- [DATA RECORDS]
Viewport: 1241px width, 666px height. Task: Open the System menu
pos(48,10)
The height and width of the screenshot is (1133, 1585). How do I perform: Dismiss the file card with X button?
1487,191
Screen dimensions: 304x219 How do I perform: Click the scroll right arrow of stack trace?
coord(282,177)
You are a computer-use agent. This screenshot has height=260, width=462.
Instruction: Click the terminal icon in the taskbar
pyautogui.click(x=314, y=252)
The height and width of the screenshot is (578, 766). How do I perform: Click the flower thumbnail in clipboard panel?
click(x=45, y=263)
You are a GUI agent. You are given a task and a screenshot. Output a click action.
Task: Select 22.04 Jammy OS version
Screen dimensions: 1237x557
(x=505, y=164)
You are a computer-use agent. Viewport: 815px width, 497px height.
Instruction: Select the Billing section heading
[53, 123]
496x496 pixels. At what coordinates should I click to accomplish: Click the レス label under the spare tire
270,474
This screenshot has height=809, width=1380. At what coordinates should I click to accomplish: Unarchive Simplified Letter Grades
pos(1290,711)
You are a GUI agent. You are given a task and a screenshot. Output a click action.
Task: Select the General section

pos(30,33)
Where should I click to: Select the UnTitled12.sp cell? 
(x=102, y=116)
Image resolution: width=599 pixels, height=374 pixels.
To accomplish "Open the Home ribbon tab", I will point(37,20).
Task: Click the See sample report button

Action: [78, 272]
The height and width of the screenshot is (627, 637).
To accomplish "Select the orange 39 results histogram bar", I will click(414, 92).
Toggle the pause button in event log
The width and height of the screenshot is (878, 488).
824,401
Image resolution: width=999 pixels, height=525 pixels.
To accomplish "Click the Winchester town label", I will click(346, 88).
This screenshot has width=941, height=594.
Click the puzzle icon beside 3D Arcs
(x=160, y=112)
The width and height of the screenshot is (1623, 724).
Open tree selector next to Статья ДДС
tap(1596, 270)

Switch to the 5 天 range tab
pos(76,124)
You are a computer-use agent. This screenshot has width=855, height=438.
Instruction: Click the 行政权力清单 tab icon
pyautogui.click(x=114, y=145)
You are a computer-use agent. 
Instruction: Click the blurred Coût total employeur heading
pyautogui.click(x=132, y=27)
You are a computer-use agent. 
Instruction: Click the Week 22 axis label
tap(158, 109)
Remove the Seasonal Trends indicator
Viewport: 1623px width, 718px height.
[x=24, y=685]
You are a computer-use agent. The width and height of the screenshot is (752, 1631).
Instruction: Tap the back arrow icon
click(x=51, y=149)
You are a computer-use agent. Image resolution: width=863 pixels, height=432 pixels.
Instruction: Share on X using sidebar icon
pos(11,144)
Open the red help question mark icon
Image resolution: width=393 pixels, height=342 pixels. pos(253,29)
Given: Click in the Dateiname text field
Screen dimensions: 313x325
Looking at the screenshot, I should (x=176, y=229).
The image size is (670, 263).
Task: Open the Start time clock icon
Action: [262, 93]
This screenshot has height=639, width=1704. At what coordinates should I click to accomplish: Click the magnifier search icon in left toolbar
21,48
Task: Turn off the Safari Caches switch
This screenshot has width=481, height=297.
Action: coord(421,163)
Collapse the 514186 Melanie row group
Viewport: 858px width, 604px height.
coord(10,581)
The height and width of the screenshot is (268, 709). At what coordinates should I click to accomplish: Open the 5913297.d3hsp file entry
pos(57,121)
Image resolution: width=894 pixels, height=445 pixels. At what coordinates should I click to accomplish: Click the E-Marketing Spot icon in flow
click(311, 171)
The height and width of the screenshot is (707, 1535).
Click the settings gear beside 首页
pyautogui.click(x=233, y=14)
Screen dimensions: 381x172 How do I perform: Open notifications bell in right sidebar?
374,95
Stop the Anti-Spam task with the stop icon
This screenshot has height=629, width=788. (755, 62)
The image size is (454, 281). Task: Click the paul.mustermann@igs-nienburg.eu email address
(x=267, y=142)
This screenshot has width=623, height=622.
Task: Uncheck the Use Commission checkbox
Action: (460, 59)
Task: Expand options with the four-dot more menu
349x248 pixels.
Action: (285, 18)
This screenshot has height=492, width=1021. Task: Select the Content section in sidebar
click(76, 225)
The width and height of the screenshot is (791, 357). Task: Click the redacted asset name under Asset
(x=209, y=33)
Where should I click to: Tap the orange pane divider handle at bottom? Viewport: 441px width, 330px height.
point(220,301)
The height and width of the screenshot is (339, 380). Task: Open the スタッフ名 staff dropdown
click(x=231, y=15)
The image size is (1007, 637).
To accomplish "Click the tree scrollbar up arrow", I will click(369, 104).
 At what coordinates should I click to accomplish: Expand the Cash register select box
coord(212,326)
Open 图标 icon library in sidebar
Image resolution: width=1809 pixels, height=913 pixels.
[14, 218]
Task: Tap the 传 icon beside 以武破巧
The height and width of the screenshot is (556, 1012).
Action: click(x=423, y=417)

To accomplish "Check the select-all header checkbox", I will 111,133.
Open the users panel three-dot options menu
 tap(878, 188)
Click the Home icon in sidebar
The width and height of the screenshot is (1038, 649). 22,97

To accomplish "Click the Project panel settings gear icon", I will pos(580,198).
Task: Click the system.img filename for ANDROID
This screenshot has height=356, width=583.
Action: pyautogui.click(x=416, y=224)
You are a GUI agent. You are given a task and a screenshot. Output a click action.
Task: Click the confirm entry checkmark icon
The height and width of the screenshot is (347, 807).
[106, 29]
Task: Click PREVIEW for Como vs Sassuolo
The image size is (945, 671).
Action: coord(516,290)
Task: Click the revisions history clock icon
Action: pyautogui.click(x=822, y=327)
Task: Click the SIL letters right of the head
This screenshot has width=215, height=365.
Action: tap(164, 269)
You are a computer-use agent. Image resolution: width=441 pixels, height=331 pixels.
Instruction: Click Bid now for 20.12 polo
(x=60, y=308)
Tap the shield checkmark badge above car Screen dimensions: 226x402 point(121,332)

- [TASK OBJECTIVE] All of the material must be given again exactly.

- [THE ANSWER]
Viewport: 1241px width, 666px height. Task: Open the System menu
pos(48,10)
The height and width of the screenshot is (1133, 1585). How do I perform: Dismiss the file card with X button?
1487,191
Screen dimensions: 304x219 How do I perform: Click the scroll right arrow of stack trace?
coord(282,177)
You are a computer-use agent. This screenshot has height=260, width=462.
Instruction: Click the terminal icon in the taskbar
pyautogui.click(x=314, y=252)
The height and width of the screenshot is (578, 766). How do I perform: Click the flower thumbnail in clipboard panel?
click(x=45, y=263)
You are a GUI agent. You are given a task and a screenshot. Output a click action.
Task: Select 22.04 Jammy OS version
Screen dimensions: 1237x557
(x=505, y=164)
You are a computer-use agent. Viewport: 815px width, 497px height.
Instruction: Select the Billing section heading
[53, 123]
496x496 pixels. At what coordinates should I click to accomplish: Click the レス label under the spare tire
270,474
This screenshot has height=809, width=1380. At what coordinates should I click to accomplish: Unarchive Simplified Letter Grades
pos(1290,711)
You are a GUI agent. You are given a task and a screenshot. Output a click action.
Task: Select the General section

pos(30,33)
Where should I click to: Select the UnTitled12.sp cell? 
(x=102, y=116)
Image resolution: width=599 pixels, height=374 pixels.
To accomplish "Open the Home ribbon tab", I will point(37,20).
Task: Click the See sample report button

Action: [78, 272]
The height and width of the screenshot is (627, 637).
To accomplish "Select the orange 39 results histogram bar", I will click(414, 92).
Toggle the pause button in event log
The width and height of the screenshot is (878, 488).
824,401
Image resolution: width=999 pixels, height=525 pixels.
To accomplish "Click the Winchester town label", I will click(346, 88).
This screenshot has width=941, height=594.
Click the puzzle icon beside 3D Arcs
(x=160, y=112)
The width and height of the screenshot is (1623, 724).
Open tree selector next to Статья ДДС
tap(1596, 270)

Switch to the 5 天 range tab
pos(76,124)
You are a computer-use agent. This screenshot has width=855, height=438.
Instruction: Click the 行政权力清单 tab icon
pyautogui.click(x=114, y=145)
You are a computer-use agent. 
Instruction: Click the blurred Coût total employeur heading
pyautogui.click(x=132, y=27)
You are a computer-use agent. 
Instruction: Click the Week 22 axis label
tap(158, 109)
Remove the Seasonal Trends indicator
Viewport: 1623px width, 718px height.
[x=24, y=685]
You are a computer-use agent. The width and height of the screenshot is (752, 1631).
Instruction: Tap the back arrow icon
click(x=51, y=149)
You are a computer-use agent. Image resolution: width=863 pixels, height=432 pixels.
Instruction: Share on X using sidebar icon
pos(11,144)
Open the red help question mark icon
Image resolution: width=393 pixels, height=342 pixels. pos(253,29)
Given: Click in the Dateiname text field
Screen dimensions: 313x325
Looking at the screenshot, I should (x=176, y=229).
The image size is (670, 263).
Task: Open the Start time clock icon
Action: [262, 93]
This screenshot has height=639, width=1704. At what coordinates should I click to accomplish: Click the magnifier search icon in left toolbar
21,48
Task: Turn off the Safari Caches switch
This screenshot has width=481, height=297.
Action: coord(421,163)
Collapse the 514186 Melanie row group
Viewport: 858px width, 604px height.
coord(10,581)
The height and width of the screenshot is (268, 709). At what coordinates should I click to accomplish: Open the 5913297.d3hsp file entry
pos(57,121)
Image resolution: width=894 pixels, height=445 pixels. At what coordinates should I click to accomplish: Click the E-Marketing Spot icon in flow
click(311, 171)
The height and width of the screenshot is (707, 1535).
Click the settings gear beside 首页
pyautogui.click(x=233, y=14)
Screen dimensions: 381x172 How do I perform: Open notifications bell in right sidebar?
374,95
Stop the Anti-Spam task with the stop icon
This screenshot has height=629, width=788. (755, 62)
The image size is (454, 281). Task: Click the paul.mustermann@igs-nienburg.eu email address
(x=267, y=142)
This screenshot has width=623, height=622.
Task: Uncheck the Use Commission checkbox
Action: (460, 59)
Task: Expand options with the four-dot more menu
349x248 pixels.
Action: (285, 18)
This screenshot has height=492, width=1021. Task: Select the Content section in sidebar
click(76, 225)
The width and height of the screenshot is (791, 357). Task: Click the redacted asset name under Asset
(x=209, y=33)
Where should I click to: Tap the orange pane divider handle at bottom? Viewport: 441px width, 330px height.
point(220,301)
The height and width of the screenshot is (339, 380). Task: Open the スタッフ名 staff dropdown
click(x=231, y=15)
The image size is (1007, 637).
To accomplish "Click the tree scrollbar up arrow", I will click(369, 104).
 At what coordinates should I click to accomplish: Expand the Cash register select box
coord(212,326)
Open 图标 icon library in sidebar
Image resolution: width=1809 pixels, height=913 pixels.
[14, 218]
Task: Tap the 传 icon beside 以武破巧
The height and width of the screenshot is (556, 1012).
Action: click(x=423, y=417)

To accomplish "Check the select-all header checkbox", I will 111,133.
Open the users panel three-dot options menu
 tap(878, 188)
Click the Home icon in sidebar
The width and height of the screenshot is (1038, 649). 22,97

To accomplish "Click the Project panel settings gear icon", I will pos(580,198).
Task: Click the system.img filename for ANDROID
This screenshot has height=356, width=583.
Action: pyautogui.click(x=416, y=224)
You are a GUI agent. You are given a task and a screenshot. Output a click action.
Task: Click the confirm entry checkmark icon
The height and width of the screenshot is (347, 807).
[106, 29]
Task: Click PREVIEW for Como vs Sassuolo
The image size is (945, 671).
Action: coord(516,290)
Task: Click the revisions history clock icon
Action: pyautogui.click(x=822, y=327)
Task: Click the SIL letters right of the head
This screenshot has width=215, height=365.
Action: tap(164, 269)
You are a computer-use agent. Image resolution: width=441 pixels, height=331 pixels.
Instruction: Click Bid now for 20.12 polo
(x=60, y=308)
Tap the shield checkmark badge above car Screen dimensions: 226x402 point(121,332)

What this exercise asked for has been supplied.